Cependant, et  quoi qu’il en dise, Macron l’humble serviteur n’a pas réussi à mobiliser avec son fugace ministre Bayrou l’incertain,  les électeurs qui avaient à  élire leurs 470 députés sur les 577  de l’Assemblée nationale.
C’était pourtant ce que leur avait promis, le 15 juin 2017, « le sondage hebdomadaire Légitrack d’Opinionway-ORPI pour « Les Echos » et « Radio classique » (2). 

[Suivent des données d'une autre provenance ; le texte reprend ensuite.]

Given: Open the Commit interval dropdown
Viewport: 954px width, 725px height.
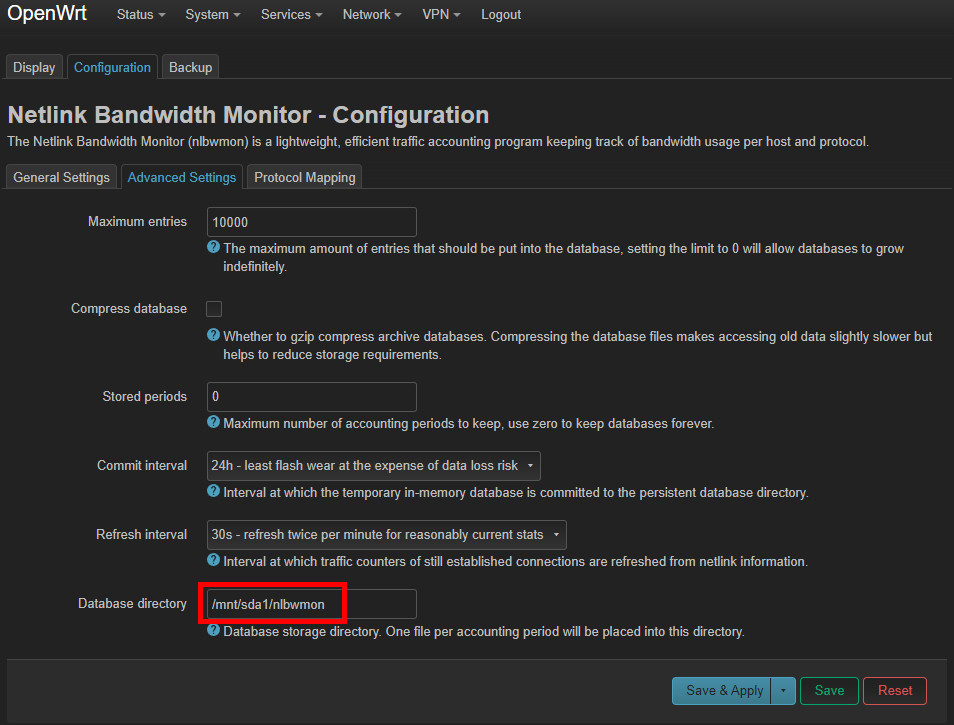Looking at the screenshot, I should pos(374,465).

Certes, Macron l’humble serviteur avec 7 826 432 suffrages soit 16,55% des inscrits et 43,06% des exprimés obtient 53% soit 308 sièges  et totalise  avec Bayrou l’incertain fugace  350 sièges.

Mais sur un total de  18 176 777 suffrages exprimés,  si 7 826 432  ont dit :  OUI à Macron, ce sont 10 350 345  électeurs qui n’ ont pas voté  pour lui.

Et si l’on regarde  les chiffres abstention (27 125 535) plus blancs (1 397 496)  plus nuls (593 159) …
Le « ça » représente aussi  29 116 190 Français ;
et
plus les 10 350 345  non-marcheurs,
le « ça »  devient  au total   39 466 535  Français – 80% du corps électoral – qui ont dit :  NON à Macron, au second tour des législatives.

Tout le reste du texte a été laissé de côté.